This section describes the security settings that are required to allow communication within the cluster.
PRIMECLUSTER uses several protocols/ports for communication within the cluster. Allow communication of protocols/ports for communication within the cluster as follows.
However, in FJcloud-Baremetal, if you allow the protocol/port used by PRIMECLUSTER, the maximum number of security rules will be exceeded.

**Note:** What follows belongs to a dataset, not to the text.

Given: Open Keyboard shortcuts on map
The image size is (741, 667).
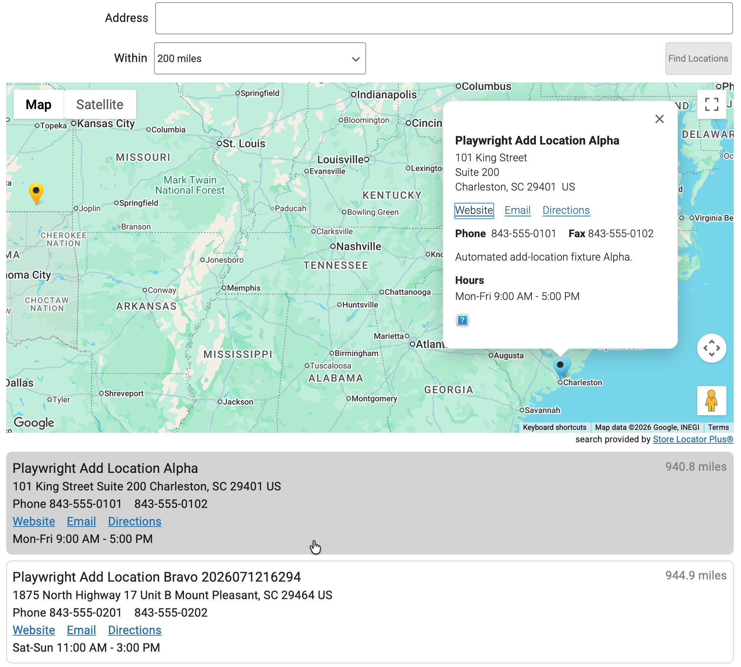Looking at the screenshot, I should point(554,427).
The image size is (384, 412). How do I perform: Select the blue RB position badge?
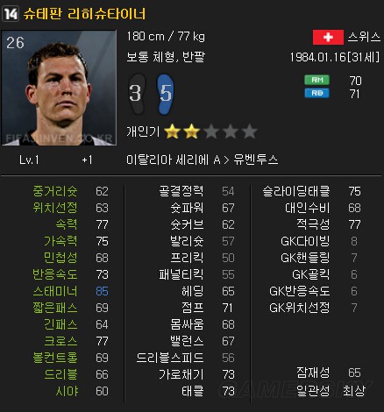pos(317,93)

In this case, use the firewall on the OS to restrict communication.
Refer to "Appendix K Using Firewall" in "PRIMECLUSTER Installation and Administration Guide", and set the firewall for each NIC.

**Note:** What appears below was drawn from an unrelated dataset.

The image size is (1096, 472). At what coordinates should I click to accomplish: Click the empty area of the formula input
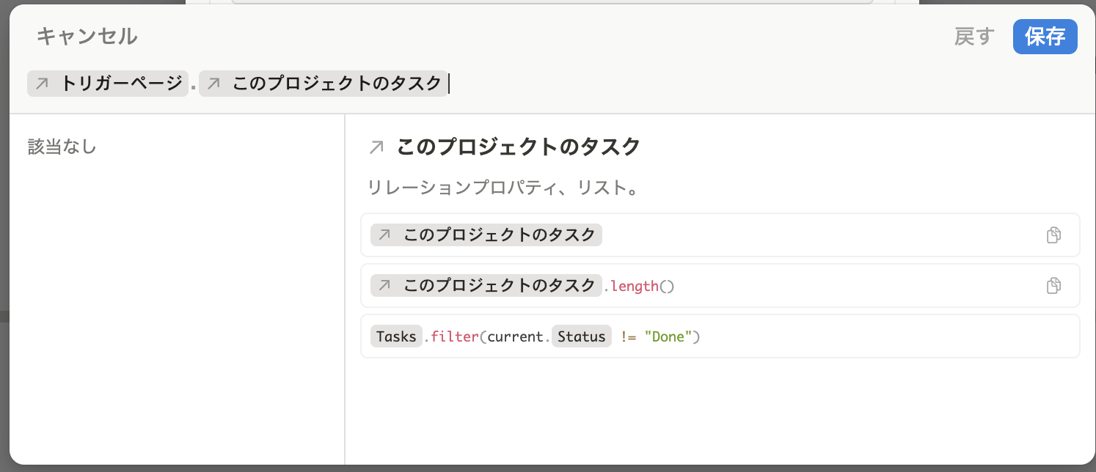click(x=734, y=84)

In a Bare Metal environment, additional ports/protocols must be allowed.
In addition, add rules based on the security requirements of the customer.

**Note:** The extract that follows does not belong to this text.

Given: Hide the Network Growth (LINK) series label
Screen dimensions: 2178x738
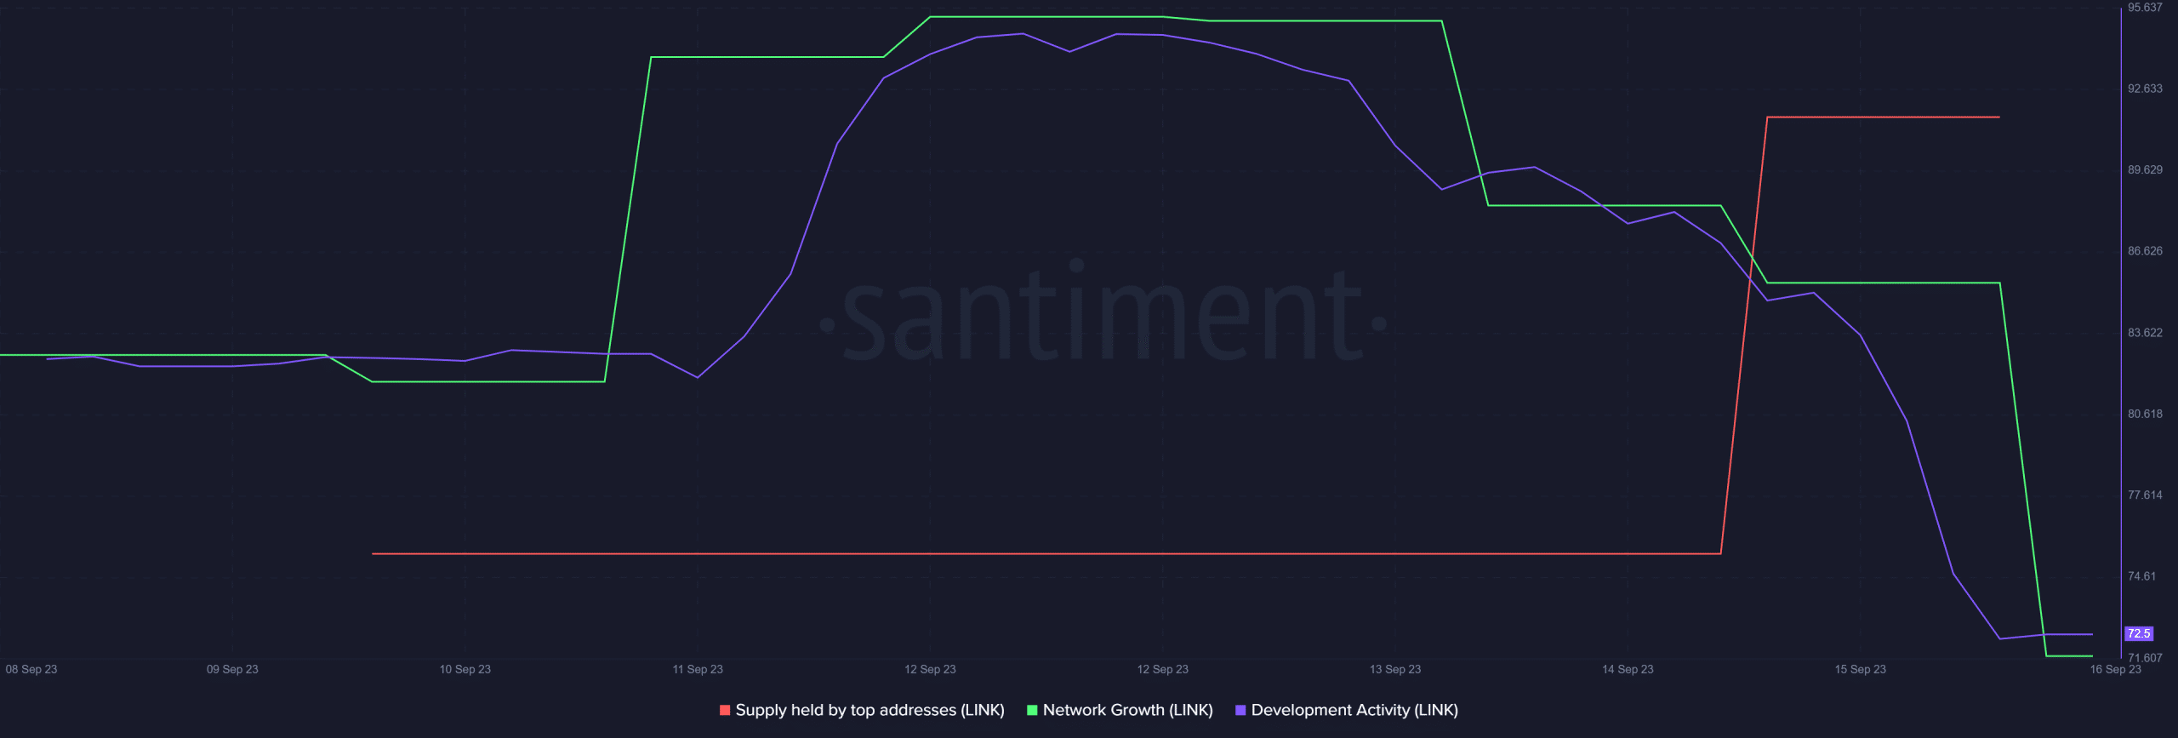Looking at the screenshot, I should [x=1127, y=710].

Firewall applied to the administrative LAN
Allow sending to the following port numbers.
These settings are not necessary in a single-node cluster.
Communication destination | Protocol | Port range | Description |
|---|---|---|---|
IP address of DNS server | tcp | 53 | Used for the forced stop |
IP address of DNS server | udp | 53 | Used for the forced stop |
IP address of NTP server | udp | 123 | Used for NTP server query |
Not specified | tcp | 443 | Used for the forced stop |
IP address of the administrative LAN of a destination cluster node | icmp | - | Used for clchkcluster |
Allow receiving from the following port number.
This setting is not necessary in a single-node cluster.
Communication destination | Protocol | Port range | Description |
|---|---|---|---|
IP address of the administrative LAN of a destination cluster node | icmp | - | Used for clchkcluster |
Firewall applied to the cluster interconnect
Allow sending and receiving for the following protocol.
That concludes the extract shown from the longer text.